US Commerce Department orders antidumping rates be reset on Indian shrimp producers

10/08/2018 10:00 - 10 total view

The report concludes that Indian companies dumped – or sold their shrimp below market rates – their products from 1 February, 2016 to 31 January, 2017. As a result, 230 Indian companies will see their deposit rates go up to 1.35 percent.

According to a 10 July memo written by James Maeder, Commerce’s associate deputy assistant secretary for antidumping, the order applies to: “(C)ertain frozen warmwater shrimp and prawns, whether wildcaught (ocean harvested) or farm-raised (produced by aquaculture), head-on or head-off, shell-on or peeled, tail-on or tail-off, deveined or not deveined, cooked or raw, or otherwise processed in frozen form.” 

The deposits serve as a bond companies must pay to the federal government in case officials rule a company is trying to gain an unfair advantage in the market by selling their products at less than a fair price.

On Monday 16 July, Commerce officials set the rate at 1.35 percent for Indian processors affected by the ruling. According to the Southern Shrimp Alliance, a U.S. trade association, the deposit rate will work out to an approximate USD 0.06 (EUR 0.05) per-pound levy on imports. That’s based on an average market value of USD 4.34 (EUR 3.76) per pound. 

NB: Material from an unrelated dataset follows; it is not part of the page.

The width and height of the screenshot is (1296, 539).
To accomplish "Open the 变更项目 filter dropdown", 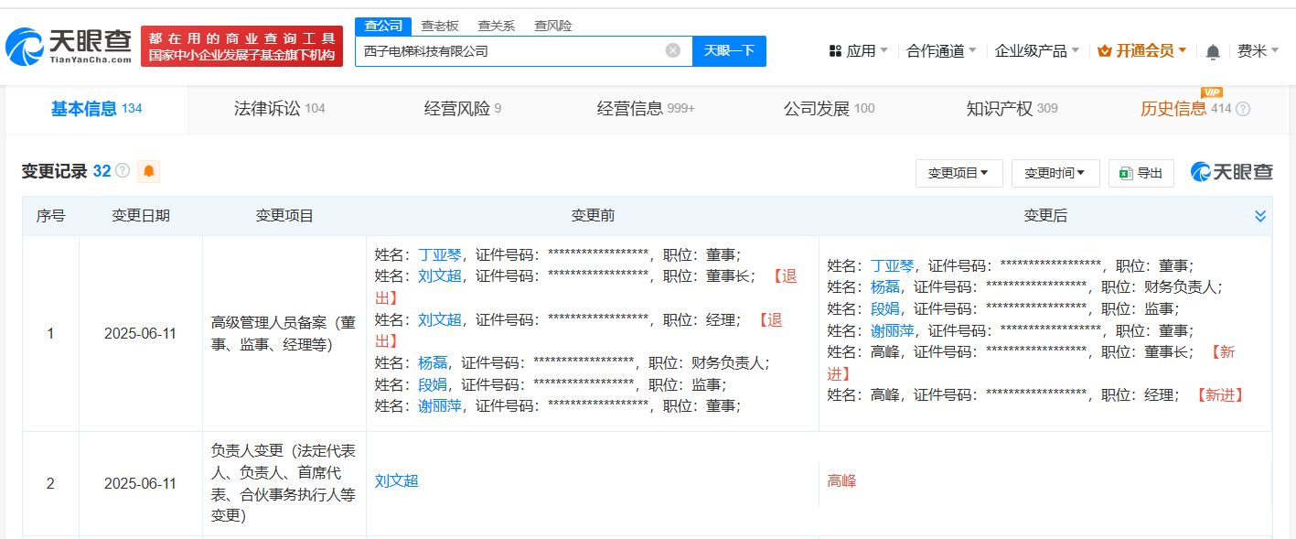I will coord(959,173).
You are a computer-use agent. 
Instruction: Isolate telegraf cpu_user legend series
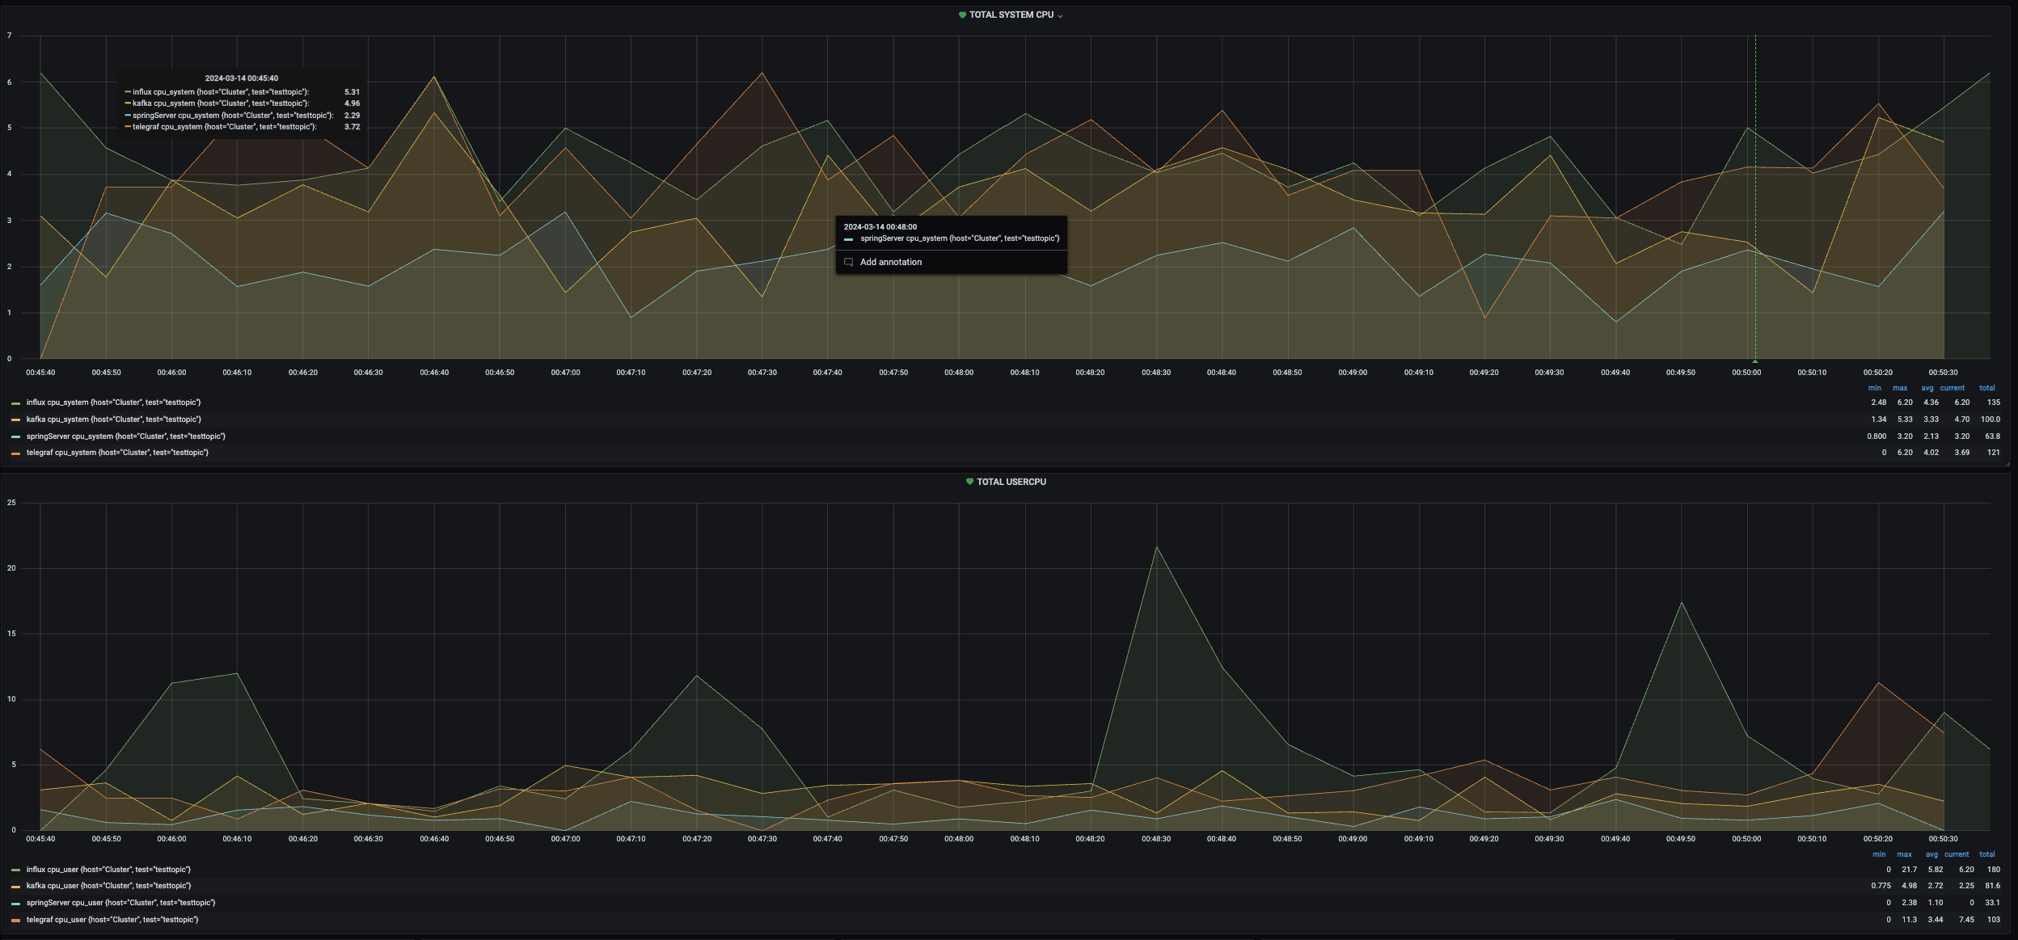coord(112,920)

When officials made their preliminary announcement of their findings back in March, they assessed a 2.34 percent deposit fee. However, Maeder’s memo notes Devi Fisheries Limited appealed the ruling, saying that Commerce investigators failed to convert values from price-per-kilogram to price-per-pound. Officials also agreed to the forward exchange rates that the processors used in calculating U.S. prices.

One company that will not face the deposit requirement is Liberty Group, which was determined to have a weighted-average dumping margin of zero. 

Commerce officials determined the rate by reviewing sales of Devi and Liberty Group.